Stored records
^^^^
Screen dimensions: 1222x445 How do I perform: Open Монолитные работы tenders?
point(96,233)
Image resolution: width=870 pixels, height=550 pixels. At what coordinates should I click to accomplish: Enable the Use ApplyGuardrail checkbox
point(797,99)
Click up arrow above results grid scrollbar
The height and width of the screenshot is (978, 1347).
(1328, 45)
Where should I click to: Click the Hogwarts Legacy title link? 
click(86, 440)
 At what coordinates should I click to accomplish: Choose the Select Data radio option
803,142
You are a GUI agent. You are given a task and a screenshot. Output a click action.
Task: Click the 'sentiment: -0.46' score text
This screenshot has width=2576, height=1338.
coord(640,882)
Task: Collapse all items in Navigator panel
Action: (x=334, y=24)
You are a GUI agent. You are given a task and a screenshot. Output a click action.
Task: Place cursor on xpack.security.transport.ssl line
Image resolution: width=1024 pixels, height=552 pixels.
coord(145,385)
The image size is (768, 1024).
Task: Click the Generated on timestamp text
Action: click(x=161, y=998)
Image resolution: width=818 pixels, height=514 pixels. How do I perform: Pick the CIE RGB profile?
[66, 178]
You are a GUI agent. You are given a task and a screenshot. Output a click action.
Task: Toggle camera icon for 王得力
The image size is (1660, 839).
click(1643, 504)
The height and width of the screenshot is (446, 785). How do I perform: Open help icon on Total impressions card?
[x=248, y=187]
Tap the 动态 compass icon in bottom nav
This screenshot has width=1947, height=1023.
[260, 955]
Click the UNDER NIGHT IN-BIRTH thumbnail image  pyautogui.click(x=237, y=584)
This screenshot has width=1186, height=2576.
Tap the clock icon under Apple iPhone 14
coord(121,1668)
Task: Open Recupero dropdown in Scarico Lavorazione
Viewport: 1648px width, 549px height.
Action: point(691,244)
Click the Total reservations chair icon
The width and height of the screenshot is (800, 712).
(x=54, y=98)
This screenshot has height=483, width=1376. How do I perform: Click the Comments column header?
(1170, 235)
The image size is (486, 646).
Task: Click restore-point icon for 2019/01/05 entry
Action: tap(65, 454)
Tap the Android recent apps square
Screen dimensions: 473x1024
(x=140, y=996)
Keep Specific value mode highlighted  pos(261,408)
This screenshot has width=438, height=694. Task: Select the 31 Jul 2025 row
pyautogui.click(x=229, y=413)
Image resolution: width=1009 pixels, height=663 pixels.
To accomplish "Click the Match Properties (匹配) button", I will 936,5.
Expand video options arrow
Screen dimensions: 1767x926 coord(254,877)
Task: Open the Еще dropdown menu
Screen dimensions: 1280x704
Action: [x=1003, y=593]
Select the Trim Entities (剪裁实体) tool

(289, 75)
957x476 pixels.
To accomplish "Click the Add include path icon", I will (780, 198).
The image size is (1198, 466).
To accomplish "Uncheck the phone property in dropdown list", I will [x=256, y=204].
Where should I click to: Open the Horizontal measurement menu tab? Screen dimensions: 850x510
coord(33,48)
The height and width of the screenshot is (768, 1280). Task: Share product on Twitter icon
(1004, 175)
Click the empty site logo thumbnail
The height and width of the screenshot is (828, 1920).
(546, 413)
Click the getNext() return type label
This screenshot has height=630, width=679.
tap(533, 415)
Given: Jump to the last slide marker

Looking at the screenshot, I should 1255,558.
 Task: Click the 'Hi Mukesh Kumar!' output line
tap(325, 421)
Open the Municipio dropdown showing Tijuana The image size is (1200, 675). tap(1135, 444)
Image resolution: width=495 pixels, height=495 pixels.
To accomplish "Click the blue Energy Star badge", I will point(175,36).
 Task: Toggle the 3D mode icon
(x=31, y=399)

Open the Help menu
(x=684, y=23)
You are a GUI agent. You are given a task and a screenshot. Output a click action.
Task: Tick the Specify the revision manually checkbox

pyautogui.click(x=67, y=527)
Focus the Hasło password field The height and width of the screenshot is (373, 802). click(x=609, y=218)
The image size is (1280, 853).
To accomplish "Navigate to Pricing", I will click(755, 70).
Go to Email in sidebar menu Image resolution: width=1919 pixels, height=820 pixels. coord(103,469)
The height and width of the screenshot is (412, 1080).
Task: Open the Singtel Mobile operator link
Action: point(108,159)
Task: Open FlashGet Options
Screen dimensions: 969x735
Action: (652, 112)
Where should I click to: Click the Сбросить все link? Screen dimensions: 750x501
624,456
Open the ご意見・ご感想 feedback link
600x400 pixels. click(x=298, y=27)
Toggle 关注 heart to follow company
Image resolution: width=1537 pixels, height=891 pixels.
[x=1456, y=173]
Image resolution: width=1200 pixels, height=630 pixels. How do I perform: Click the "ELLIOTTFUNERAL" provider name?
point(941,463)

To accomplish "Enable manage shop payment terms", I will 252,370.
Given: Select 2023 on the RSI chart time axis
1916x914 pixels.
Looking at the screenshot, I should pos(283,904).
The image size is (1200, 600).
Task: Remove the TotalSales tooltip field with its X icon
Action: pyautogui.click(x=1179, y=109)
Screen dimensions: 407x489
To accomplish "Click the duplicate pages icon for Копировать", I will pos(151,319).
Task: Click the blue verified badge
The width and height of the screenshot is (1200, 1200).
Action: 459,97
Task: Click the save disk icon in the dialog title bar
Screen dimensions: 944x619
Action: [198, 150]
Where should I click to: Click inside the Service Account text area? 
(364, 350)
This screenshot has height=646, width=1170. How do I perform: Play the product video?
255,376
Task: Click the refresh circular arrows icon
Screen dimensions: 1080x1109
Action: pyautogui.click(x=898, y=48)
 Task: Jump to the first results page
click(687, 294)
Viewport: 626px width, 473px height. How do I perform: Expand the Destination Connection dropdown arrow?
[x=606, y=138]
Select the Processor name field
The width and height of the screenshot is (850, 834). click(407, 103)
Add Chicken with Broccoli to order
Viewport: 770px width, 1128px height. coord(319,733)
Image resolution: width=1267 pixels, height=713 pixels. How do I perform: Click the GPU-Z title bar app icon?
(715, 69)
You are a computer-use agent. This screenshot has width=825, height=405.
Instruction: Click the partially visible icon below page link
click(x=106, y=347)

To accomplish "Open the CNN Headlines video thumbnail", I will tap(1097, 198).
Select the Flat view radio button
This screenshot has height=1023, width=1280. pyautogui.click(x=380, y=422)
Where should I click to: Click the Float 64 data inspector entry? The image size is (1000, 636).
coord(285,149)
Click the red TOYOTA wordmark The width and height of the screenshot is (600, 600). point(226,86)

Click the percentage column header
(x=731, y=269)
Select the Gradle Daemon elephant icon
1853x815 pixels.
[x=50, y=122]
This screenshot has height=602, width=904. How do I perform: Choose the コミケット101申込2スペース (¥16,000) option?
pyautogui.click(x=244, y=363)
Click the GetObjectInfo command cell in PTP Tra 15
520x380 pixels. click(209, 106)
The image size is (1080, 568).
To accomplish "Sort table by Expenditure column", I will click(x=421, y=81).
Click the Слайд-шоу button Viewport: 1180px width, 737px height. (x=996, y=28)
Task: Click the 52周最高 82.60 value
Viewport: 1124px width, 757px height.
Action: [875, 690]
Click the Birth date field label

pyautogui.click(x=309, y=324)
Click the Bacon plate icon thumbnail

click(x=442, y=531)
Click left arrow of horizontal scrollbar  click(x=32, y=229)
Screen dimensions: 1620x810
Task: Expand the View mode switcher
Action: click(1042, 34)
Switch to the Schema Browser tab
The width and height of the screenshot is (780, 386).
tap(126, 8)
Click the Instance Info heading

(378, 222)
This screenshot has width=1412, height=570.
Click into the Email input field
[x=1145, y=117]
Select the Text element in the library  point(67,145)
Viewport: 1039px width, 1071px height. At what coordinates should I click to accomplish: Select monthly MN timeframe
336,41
^^^^
What to do: Find the word "badge" in the data and copy out each line where it turns up.

Written answer:
To accomplish "Click the blue Energy Star badge", I will point(175,36).
Task: Click the blue verified badge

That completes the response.